- [Activity]:
The records must be returned word for word.

Data records Start Marker

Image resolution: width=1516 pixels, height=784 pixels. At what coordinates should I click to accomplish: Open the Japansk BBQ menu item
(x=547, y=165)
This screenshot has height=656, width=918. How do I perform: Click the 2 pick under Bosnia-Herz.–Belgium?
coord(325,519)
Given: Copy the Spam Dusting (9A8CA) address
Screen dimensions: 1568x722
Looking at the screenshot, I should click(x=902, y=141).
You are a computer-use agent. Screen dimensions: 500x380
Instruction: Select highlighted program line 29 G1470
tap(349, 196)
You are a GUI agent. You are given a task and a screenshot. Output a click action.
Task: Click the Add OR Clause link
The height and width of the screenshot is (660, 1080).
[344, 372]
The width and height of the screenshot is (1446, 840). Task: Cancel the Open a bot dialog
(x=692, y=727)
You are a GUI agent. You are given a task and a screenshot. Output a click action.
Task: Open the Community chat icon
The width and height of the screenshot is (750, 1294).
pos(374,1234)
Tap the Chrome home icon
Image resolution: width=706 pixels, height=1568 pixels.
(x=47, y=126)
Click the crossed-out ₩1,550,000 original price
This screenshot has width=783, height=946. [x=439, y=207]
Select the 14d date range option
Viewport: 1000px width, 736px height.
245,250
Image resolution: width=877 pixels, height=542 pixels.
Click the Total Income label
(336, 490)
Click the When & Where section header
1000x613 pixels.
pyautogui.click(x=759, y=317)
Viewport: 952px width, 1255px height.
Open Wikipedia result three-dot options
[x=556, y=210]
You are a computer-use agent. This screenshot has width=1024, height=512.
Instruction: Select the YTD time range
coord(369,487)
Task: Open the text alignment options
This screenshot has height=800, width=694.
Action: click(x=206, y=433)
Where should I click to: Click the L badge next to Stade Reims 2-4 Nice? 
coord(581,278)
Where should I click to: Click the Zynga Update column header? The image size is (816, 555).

Data records End Marker

- [Result of the exercise]:
Image resolution: width=1516 pixels, height=784 pixels. At what coordinates should I click to accomplish: Open the Japansk BBQ menu item
(x=547, y=165)
This screenshot has height=656, width=918. How do I perform: Click the 2 pick under Bosnia-Herz.–Belgium?
coord(325,519)
Given: Copy the Spam Dusting (9A8CA) address
Screen dimensions: 1568x722
Looking at the screenshot, I should click(x=902, y=141).
You are a computer-use agent. Screen dimensions: 500x380
Instruction: Select highlighted program line 29 G1470
tap(349, 196)
You are a GUI agent. You are given a task and a screenshot. Output a click action.
Task: Click the Add OR Clause link
The height and width of the screenshot is (660, 1080).
[344, 372]
The width and height of the screenshot is (1446, 840). Task: Cancel the Open a bot dialog
(x=692, y=727)
You are a GUI agent. You are given a task and a screenshot. Output a click action.
Task: Open the Community chat icon
The width and height of the screenshot is (750, 1294).
pos(374,1234)
Tap the Chrome home icon
Image resolution: width=706 pixels, height=1568 pixels.
(x=47, y=126)
Click the crossed-out ₩1,550,000 original price
This screenshot has width=783, height=946. [x=439, y=207]
Select the 14d date range option
Viewport: 1000px width, 736px height.
245,250
Image resolution: width=877 pixels, height=542 pixels.
Click the Total Income label
(336, 490)
Click the When & Where section header
1000x613 pixels.
pyautogui.click(x=759, y=317)
Viewport: 952px width, 1255px height.
Open Wikipedia result three-dot options
[x=556, y=210]
You are a computer-use agent. This screenshot has width=1024, height=512.
Instruction: Select the YTD time range
coord(369,487)
Task: Open the text alignment options
This screenshot has height=800, width=694.
Action: click(x=206, y=433)
Where should I click to: Click the L badge next to Stade Reims 2-4 Nice? 
coord(581,278)
Where should I click to: Click the Zynga Update column header? The image size is (816, 555).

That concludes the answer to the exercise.